# SVM with PySpark

This notebook creates and measures a [Linear SVM](https://spark.apache.org/docs/2.2.0/mllib-linear-methods.html#linear-support-vector-machines-svms) classifier with PySpark.

* Method: LinearSVM with [SGD](https://en.wikipedia.org/wiki/Stochastic_gradient_descent)
* Dataset: Spark MLlib Sample SVM Data

## Imports

In [None]:
import findspark
findspark.init()

import numpy as np

from pyspark import SparkContext
from pyspark.sql import SQLContext

from pyspark.mllib.classification import SVMWithSGD
from pyspark.mllib.regression import LabeledPoint
from pyspark.mllib.evaluation import BinaryClassificationMetrics

import matplotlib.pyplot as plt
%matplotlib inline

## Get Some Context

In [None]:
# Create a SparkContext and a SQLContext context to use
sc = SparkContext(appName="SVM Classification with Spark")
sqlContext = SQLContext(sc)

## Load and Prepare the Data

In [None]:
DATA_FILE = "/Users/robert.dempsey/Dev/daamlobd/data/mllib/sample_svm_data.txt"

In [None]:
def parse_point(line):
    values = [float(x) for x in line.split(' ')]
    return LabeledPoint(values[0], values[1:])

In [None]:
# Load the training data
raw_data = sc.textFile(DATA_FILE)
data = raw_data.map(parse_point)

In [None]:
# View one of the records
data.take(1)

In [None]:
# Create train and test datasets
splits = data.randomSplit([0.8, 0.2], 42)
train = splits[0]
test = splits[1]

## Fit an SVM Model

In [None]:
# Train the SVM model
model = SVMWithSGD.train(train,
                         iterations=100)

In [None]:
# Show the intercepts
print("Intercept: {}".format(model.intercept))

## Create Predictions

In [None]:
# Create the predictions and convert them to floats to match the datatype
labels_and_predictions = test.map(lambda p: (p.label, float(model.predict(p.features))))

In [None]:
# Convert labels_and_predictions and the test RDD to dataframes
lp_df = sqlContext.createDataFrame(labels_and_predictions, ["label", "predicted"])
test_df = sqlContext.createDataFrame(test, ["features", "label"])
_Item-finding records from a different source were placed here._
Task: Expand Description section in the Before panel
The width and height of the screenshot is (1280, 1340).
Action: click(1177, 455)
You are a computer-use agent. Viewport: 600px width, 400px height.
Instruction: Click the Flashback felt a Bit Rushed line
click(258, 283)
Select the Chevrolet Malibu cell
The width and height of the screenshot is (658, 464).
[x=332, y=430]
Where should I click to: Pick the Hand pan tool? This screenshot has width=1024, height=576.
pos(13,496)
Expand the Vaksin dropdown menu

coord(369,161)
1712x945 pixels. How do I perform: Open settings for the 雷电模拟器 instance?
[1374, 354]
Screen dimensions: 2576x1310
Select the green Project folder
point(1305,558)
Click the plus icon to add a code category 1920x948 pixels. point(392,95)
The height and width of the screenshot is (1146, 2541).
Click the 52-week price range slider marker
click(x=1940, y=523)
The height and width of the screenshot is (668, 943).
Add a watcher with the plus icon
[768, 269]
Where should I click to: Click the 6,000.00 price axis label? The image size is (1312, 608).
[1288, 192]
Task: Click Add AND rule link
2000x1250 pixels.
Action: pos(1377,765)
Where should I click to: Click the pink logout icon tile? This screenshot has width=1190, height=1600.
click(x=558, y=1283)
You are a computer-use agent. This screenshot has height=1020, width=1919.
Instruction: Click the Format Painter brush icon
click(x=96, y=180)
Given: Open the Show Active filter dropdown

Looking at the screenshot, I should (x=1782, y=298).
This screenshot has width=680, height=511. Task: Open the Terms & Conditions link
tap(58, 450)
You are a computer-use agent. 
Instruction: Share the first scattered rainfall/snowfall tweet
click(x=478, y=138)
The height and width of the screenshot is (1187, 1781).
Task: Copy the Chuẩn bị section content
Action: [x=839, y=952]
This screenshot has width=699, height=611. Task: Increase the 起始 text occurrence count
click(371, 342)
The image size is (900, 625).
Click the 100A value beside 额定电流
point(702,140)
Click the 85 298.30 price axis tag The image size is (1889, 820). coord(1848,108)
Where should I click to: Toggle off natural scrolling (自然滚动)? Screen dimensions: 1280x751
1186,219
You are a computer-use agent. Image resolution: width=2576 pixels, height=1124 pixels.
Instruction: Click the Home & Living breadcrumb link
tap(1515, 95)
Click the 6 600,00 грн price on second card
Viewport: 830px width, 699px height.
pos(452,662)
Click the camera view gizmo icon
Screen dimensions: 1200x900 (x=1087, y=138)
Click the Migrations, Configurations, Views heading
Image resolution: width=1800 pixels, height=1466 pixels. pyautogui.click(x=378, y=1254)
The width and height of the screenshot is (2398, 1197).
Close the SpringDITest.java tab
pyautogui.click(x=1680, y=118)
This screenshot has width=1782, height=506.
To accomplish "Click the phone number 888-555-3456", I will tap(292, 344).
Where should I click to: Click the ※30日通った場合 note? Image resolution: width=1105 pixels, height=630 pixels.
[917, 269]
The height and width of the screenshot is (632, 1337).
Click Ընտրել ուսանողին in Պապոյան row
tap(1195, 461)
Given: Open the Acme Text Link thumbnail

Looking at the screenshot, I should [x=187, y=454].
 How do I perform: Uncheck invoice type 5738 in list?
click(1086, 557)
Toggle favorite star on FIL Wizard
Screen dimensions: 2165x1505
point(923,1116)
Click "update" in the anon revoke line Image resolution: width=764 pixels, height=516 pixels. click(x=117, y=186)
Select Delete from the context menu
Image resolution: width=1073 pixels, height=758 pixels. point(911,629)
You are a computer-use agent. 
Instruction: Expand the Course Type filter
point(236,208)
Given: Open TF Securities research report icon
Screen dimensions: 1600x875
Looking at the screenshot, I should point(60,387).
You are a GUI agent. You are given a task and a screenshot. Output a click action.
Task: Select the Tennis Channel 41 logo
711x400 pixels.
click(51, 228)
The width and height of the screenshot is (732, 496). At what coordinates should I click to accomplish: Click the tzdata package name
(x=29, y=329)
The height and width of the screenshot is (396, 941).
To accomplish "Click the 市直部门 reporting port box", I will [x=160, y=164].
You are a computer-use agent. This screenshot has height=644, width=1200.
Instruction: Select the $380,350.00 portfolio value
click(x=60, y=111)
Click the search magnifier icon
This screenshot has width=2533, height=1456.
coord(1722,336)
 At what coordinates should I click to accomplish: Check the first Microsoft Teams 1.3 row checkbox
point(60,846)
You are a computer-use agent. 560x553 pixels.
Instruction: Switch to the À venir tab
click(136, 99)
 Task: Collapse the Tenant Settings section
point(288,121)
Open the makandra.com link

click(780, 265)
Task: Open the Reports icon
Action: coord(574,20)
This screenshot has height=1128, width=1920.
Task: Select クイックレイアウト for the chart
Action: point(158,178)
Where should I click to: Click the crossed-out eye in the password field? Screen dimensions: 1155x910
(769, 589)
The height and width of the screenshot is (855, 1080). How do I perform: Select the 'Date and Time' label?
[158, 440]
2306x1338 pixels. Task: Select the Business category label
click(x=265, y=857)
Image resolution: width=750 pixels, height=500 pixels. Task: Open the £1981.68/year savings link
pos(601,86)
# Make sure they have the same number of records
print(lp_df.count(), test_df.count())

In [None]:
# Check the dataframes
print(lp_df.show(5))
print(test_df.show(5))

In [None]:
# Create a plot to compare the actuals (labels) and predictions
actuals = lp_df.rdd.map(lambda r: r.label).collect()
predictions = lp_df.rdd.map(lambda r: float(r.predicted)).collect()


fig = plt.figure(figsize=(10,5))
plt.scatter(actuals, predictions)
plt.xlabel("Actuals")
plt.ylabel("Predictions")
plt.title("Actuals vs. Predictions")
plt.show()

## Model Evaluation

### Training Error

Calculate the training error

In [None]:
training_error = labels_and_predictions.filter(lambda lp: lp[0] != lp[1]).count() / float(test.count())
print("Training Error = %.2f" % training_error)

In [None]:
metrics = BinaryClassificationMetrics(labels_and_predictions)

### Area Under ROC

A measure of how well a parameter can distinguish between the two groups in a binary classification.

* .90-1 = excellent (A)
* .80-.90 = good (B)
* .70-.80 = fair (C)
* .60-.70 = poor (D)
* .50-.60 = fail (F)

In [None]:
print("Area Under ROC = %.2f" % metrics.areaUnderROC)

### Precision-Recall Curve

The tradeoff between precision and recall.

* Higher = high recall (low false negative rate) and high precision (low false positive rate)
* Lower = low recall (high false negative rate) and low precision (high false positive rate)

In [None]:
print("Area Under PR = %.2f" % metrics.areaUnderPR)

## Shut it Down

In [None]:
sc.stop()